あとはソフィアの心持ち次第になったのだ。
「オスカー様……」
「ソフィア……」
カタリナの部屋に花をもって行こうとすると、オスカーが部屋から出てきた。カタリナを訪ねに来たのだろう。
まだ婚約に関してどうするか答えが出ていない。
「オスカー様、ちょっといいかしら?」
「わかった」
話し合おうと話したのに、やっぱり大切なことはオスカーが決めてしまう。それがソフィアには不満だった。ふたりで屋敷の外の芝生に近くのベンチに移動した。
「オスカー様……なんで何もいってくれないの?」
「今回のことか……」
「いいえ、いつもよ。わたしはいつも結果だけを知らされている。わたしってそんなに頼りないかしら?」
「……ごめん」
「オスカーがわたしを信じないのだったら、わたしも信じられない」
「違う、信じているから……君だったら俺の意見に関係なく進んでくれると」
「だって……わたしが決めるしかないじゃない!」
「ああ、だからソフィアが決めてくれ。婚約をなくすことはソフィアが決めてほしい」
「そんな……」
「婚約は俺たちが決めたことじゃなかった。だから最初から俺たちの意見なんてなかった。だから俺たちでそんな契約をなくしたい。それで、また機会があれば君と新しい道を探したい」
「いつまで一人でいるかわからないわよ。待っていられないのだから」
「いいと思う、ソフィアが選ぶ道なのだから。もしソフィアが選ぶ道に俺がいないとしたら、俺はそこまでの男だ。ソフィアに見合う男だったら、君を振り向かせるくらいにならないと」
「オスカー様は進む道を決めたのね」
「ああ。ソフィアには何から何まで世話になってしまう。どうか母上と、これからうまれるだろう俺の弟か妹を頼む」
「わかったわ、わたしに任せて。オスカーは王都でがんばって。応援しているから。わたしもオスカー様に負けないようがんばる」
「やっぱり、ソフィアは最高の女性(ひと)だよ」
オスカーは笑顔で笑った。
その顔は今までのオスカーとは違った。
18才のオスカー。これからどんどん男性っぽくなっていくだろう。まだ細い体も、もっとごつくなっていくかもしれない。

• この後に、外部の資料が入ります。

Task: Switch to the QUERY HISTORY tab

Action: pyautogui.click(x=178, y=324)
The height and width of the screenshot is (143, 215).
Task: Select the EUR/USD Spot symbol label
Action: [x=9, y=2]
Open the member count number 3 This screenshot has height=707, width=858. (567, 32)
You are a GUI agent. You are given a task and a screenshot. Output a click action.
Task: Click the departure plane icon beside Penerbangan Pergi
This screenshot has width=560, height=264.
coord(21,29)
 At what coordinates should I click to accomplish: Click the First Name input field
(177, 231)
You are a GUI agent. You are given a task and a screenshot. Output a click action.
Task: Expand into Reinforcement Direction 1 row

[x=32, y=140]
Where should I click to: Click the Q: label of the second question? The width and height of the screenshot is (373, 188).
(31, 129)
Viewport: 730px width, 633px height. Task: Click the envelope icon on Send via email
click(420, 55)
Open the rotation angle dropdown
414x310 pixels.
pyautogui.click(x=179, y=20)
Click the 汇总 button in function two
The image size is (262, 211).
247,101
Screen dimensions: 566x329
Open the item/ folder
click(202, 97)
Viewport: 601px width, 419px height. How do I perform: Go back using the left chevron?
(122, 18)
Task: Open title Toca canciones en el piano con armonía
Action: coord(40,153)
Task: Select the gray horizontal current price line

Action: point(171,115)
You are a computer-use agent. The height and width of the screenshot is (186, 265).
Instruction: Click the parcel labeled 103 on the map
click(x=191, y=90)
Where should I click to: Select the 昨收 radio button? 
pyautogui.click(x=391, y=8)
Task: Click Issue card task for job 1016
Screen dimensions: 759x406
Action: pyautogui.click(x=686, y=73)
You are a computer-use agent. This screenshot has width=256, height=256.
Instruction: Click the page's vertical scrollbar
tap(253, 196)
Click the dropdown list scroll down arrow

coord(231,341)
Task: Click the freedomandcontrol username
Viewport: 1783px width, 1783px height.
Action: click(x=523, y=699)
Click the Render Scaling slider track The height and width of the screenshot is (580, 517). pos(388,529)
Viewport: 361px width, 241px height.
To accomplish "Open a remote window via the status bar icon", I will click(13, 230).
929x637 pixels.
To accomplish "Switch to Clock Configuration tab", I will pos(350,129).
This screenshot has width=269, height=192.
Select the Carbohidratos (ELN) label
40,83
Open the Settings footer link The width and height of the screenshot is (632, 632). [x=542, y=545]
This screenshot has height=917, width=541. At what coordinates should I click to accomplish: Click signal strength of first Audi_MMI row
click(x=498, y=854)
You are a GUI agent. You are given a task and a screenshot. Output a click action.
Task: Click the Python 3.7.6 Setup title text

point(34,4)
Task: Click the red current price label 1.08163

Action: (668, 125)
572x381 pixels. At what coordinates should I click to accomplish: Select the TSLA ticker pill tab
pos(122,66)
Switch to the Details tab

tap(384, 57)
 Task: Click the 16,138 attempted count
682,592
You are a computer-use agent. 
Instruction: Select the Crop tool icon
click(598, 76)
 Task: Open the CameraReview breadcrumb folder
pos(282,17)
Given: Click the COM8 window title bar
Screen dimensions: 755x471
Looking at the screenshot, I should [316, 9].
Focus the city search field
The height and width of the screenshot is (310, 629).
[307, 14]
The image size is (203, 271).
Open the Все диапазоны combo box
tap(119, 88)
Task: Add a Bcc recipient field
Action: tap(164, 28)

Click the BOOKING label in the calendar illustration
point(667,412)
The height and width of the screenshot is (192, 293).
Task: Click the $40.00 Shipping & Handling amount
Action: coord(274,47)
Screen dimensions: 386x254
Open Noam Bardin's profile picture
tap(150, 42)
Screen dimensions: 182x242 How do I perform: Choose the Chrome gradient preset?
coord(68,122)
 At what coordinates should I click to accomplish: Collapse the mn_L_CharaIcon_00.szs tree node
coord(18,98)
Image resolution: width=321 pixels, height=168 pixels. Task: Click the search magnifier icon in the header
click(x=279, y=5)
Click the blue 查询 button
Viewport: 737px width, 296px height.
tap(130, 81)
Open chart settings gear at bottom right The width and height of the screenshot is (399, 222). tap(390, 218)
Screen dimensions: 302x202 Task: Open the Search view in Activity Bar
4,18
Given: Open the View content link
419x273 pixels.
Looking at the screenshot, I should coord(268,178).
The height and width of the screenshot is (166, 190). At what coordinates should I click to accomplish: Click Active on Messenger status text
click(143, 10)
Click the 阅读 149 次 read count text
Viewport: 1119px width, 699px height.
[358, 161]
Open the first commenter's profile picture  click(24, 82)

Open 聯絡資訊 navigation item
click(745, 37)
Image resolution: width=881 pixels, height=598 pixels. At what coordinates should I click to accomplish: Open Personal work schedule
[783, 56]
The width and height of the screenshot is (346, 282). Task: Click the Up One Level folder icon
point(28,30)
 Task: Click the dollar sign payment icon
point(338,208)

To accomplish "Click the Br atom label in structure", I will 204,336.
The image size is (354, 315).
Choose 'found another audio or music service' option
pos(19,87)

おじさんになって、白髪になって。年をとったらお腹だって出てくるかもしれない。このままこうやってずっと一緒に笑っていられる日は続くのだろうか。
それは、ソフィアにもオスカーにも分らなかった。
道は続いていく。
婚約者だった期間はそれなりに年月があった。そして幼なじみであった期間もあった。
これからは新しい関係ができるのかもしれない。同じ道に重なる時まで、お互い成長できたらいいと思う。
「オスカー様、婚約を解消しましょう」
ソフィアは少し涙がにじむ目頭をぬぐって、笑顔でオスカーに言った。
オスカーは無言で頷いた。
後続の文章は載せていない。